I just don’t like Alpha at all. All of the villains look like literal piles of crap. The putties are just nondescript rock things and what I assume to be Goldar is just a weird shimmering shape. Conversely, everything on the heroes side is overly designed. Like the Michael Bay Transformers movies, everything it a little too detailed on screen. As a result, it’s hard to watch and parse out what you’re looking at besides a moving pile of constantly shifting mechanical parts. There is some grace in keeping things simple you know.

It comes back to me not knowing who this movie is supposed to be for. It mostly disregards the original material, character personalities, character designs and even the tone. It’s why remakes frustrate me, they use a name but fail to have any reverence or respect for what that original product actually was. In the end it comes down to my original feelings. Remake or not, nothing about this movie looks like its for me. If this is anything than a generically written superhero origin story with too much CGI and not enough actual talent on screen, then otherwise I’m happy never thinking about this movie again.

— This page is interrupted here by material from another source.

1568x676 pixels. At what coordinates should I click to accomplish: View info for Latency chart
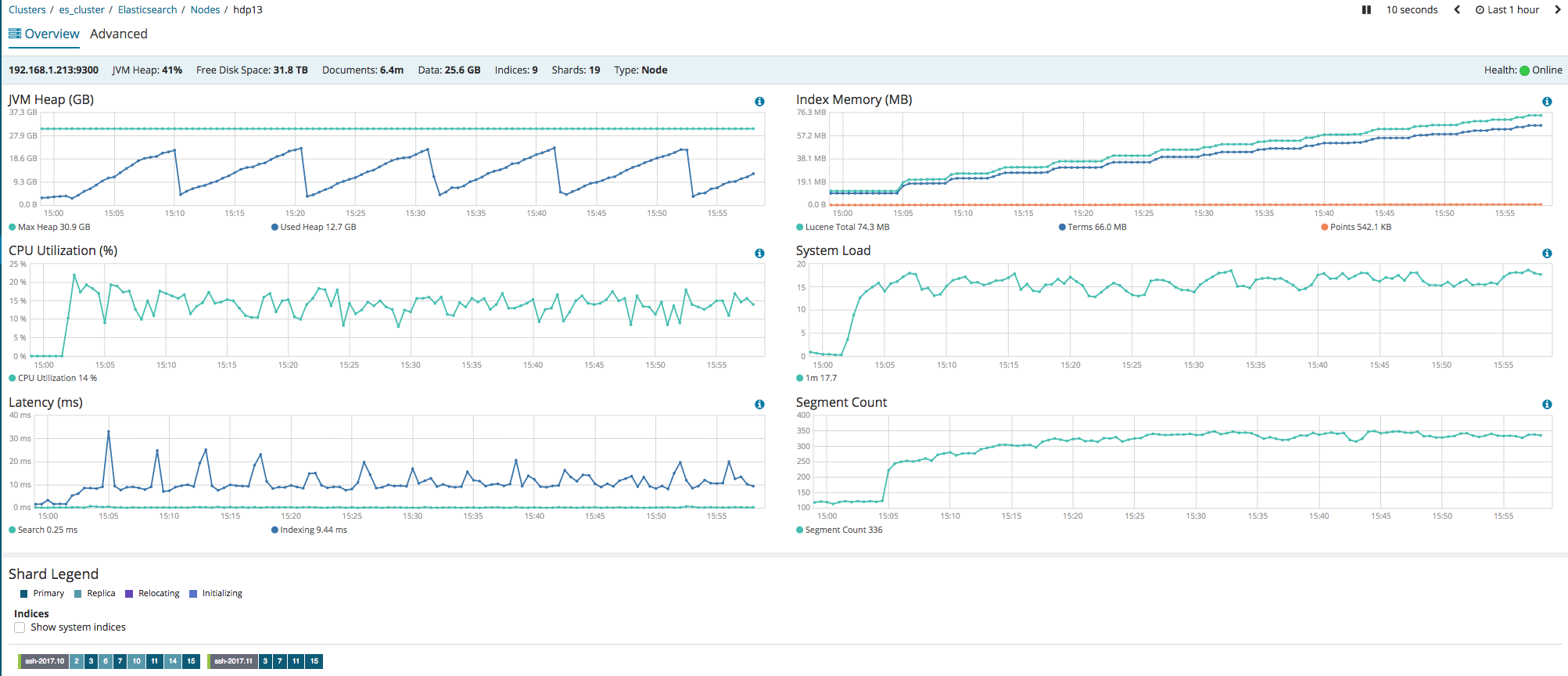(x=759, y=405)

I completely agree with your assessments. In my opinion, I think that there are certain things that just can’t be and shouldn’t be remade and I think Mighty Morphin Power Rangers is one. In the 90s we may have not have had the technology like we do today to put into movies but I think it is that same simplicity that made this show great. As a kid born in the 90s I remember watching awesome movies and shows from the 80s and 70s like the Goonies and Pete’s Dragon so I don’t see why there is this huge emphasis on modernization now. If an old show or movie is good it’s good regardless of when it was made. I do think that a lot of the original viewers of the original Mighty Morphin Power Ranger (me not being one of them) will watch the new modernize one just to give it a chance but I also think a lot of them will leave theaters disappointed because the movie fails to reach out to them just like Girl Meets World failed to attract the original viewers of Boy Meets World. Maybe they should have made a remake of a less popular show from the 90s like Big Bad Beetleborgs (now these kids are the ones who had powers outside of their suits).
LikeLike
If you look around the internet, a lot of the fan made projects that rely heavily on the Power Rangers licence are a lot darker and gritter. They’re made for people who watched the show in their childhood, and are now, like me, in their late 20s.
If this movie had actually cared enough to want to be good, it would have been aimed at people like me and been a film with a much more serious tone, like a Logan for example.
What they’ve done is took the easy route of an easy cash in and made what is probably going to be a carbon copy of Michael Bay’s Transformers.